Hospitals in recent years have been successful in getting higher rates, decreasing their exposure to risk and obtaining other advantageous contract provisions from health plans, according to a new study. Despite a downturn between July 2001 and July 2002, which could be attributed to an increase in responses, there has been a substantial increase in the use of per-diem and fee-for-service payments methods since 1997, when only 53 percent of HMOs used per-diem rates and 16 percent used fee-for-service arrangements. Since 1997, use of diagnosis-related groups has increased (from 55 percent to 62 percent), and use of capitation has remained the same (19 percent). According to Gary Claxton, a Kaiser Family Foundation vice president, the change is due to the market power of providers, particularly hospitals, which has increased relative to the power of health plans.
“Consumers are demanding broad networks, which reduces plan ability to exclude hospitals from networks,” says Sarah Knoll, the foundation's senior communications officer.

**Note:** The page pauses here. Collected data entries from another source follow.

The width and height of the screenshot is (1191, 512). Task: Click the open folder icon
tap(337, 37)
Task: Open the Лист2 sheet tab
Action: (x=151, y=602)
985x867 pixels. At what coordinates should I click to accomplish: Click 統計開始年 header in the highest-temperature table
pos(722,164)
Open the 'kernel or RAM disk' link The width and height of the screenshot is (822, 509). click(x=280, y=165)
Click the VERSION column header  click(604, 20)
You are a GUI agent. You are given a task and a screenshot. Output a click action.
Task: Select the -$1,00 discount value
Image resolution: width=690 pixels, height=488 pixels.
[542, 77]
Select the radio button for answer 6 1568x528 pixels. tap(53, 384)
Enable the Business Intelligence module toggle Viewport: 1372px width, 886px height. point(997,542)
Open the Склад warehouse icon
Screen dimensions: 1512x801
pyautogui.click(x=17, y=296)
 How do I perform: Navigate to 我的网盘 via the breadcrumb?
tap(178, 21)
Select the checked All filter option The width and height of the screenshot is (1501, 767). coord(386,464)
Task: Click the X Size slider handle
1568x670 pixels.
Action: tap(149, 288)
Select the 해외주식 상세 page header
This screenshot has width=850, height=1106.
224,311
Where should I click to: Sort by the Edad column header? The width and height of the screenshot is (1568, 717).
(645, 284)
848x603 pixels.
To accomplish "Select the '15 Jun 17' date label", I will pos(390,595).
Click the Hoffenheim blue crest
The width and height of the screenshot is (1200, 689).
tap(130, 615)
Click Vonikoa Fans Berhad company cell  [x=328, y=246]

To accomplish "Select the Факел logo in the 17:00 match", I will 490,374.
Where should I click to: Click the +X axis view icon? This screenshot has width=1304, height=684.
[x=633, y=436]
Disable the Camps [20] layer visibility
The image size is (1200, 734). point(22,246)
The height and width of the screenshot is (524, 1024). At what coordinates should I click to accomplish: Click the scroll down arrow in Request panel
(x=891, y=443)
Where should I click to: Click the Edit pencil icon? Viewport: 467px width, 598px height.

According to a Center for Studying Health System Change report, a number of forces converged in the late 1990s to give certain providers — particularly hospitals — significant bargaining leverage over health plans. By 2000,many providers were pushing plans for large payment rate increases and more favorable contract terms, such as payment based on a percentage of charges, to recover ground previously lost to health plans. Providers have solidified their negotiating clout.